Liberal Zionists enjoy a uniquely duplicitous position vis-a-vis this privilege. They imagine Zionism represents the potential for a just community and remain committed to present-day Israel, enjoying its benefits but without taking responsibility for the violence necessary to sustain a Jewish-nation state.
Meanwhile, non-liberal Diaspora Zionists simply support Israel no matter what.
But regardless of which version of Zionism we subscribe to, in our day-to-day lives, we do not face the consequences of our Zionism. We enjoy what Israel means to us as a nation-state of the Jewish people, and in this sense, Israel has become a fantasy, a re-imagination of Jewish identity through the prism of national belonging.
Our debates about Israel largely focus on this fantasy, not on what Israeli does but what we want or imagine Israel to be.
The Jewish Diaspora needs to step away from this fantasy of Israel that erases and enables violence against others. While we recognize Israel’s sovereignty and its ability to decide on its own destiny, we must also recognize that so long as this destiny involves the increasing persecution of its minority populations, and a disregard for forms of Jewish life outside of Israeli Orthodoxy, we won’t have anything to do with it politically.

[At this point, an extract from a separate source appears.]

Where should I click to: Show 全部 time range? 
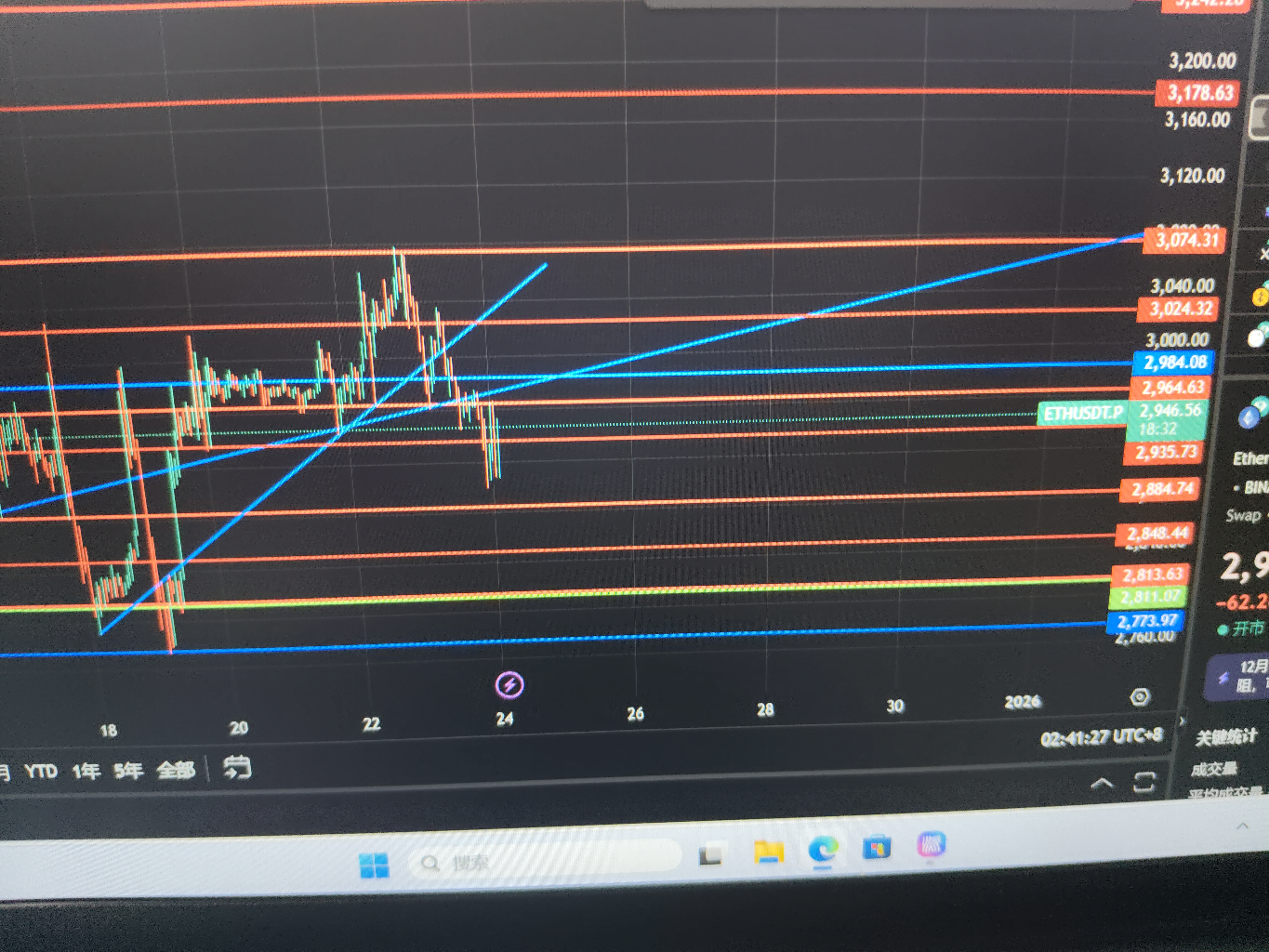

We won’t support a political process that accepts institutional and physical violence as a means to enable privilege at the expense of others. Past and expected future attempts at gerrymandering in Jerusalem to ensure a Jewish majority in the city, the legal support in the Nation State law to expand settlement building, demands by elected officials for academics and artists to swear a loyalty oath to the state, the violence committed on a regular basis against Palestinians, the refusal to recognize non-Orthodox modes of Judaism in Israel, all contribute to an increasingly violent and illiberal society.
We won’t let a fantasy about Israel’s potential or claims to Israel’s exceptional status be the basis upon which we identify or connect with Israel.
Being Jewish no longer comes with the expectation that a connection with Israel is central to our identity, and we will not defend privilege at the expense of others.
Dr. Ilan Zvi Baron is an Associate Professor in the School of Government and International Affairs, and Co-Director of the Centre for the Study of Jewish Culture, Society and Politics, Durham University. He is the author of, “Obligation in Exile: The Jewish Diaspora, Israel and Critique” and “How to Save Politics in a Post-Truth Era.”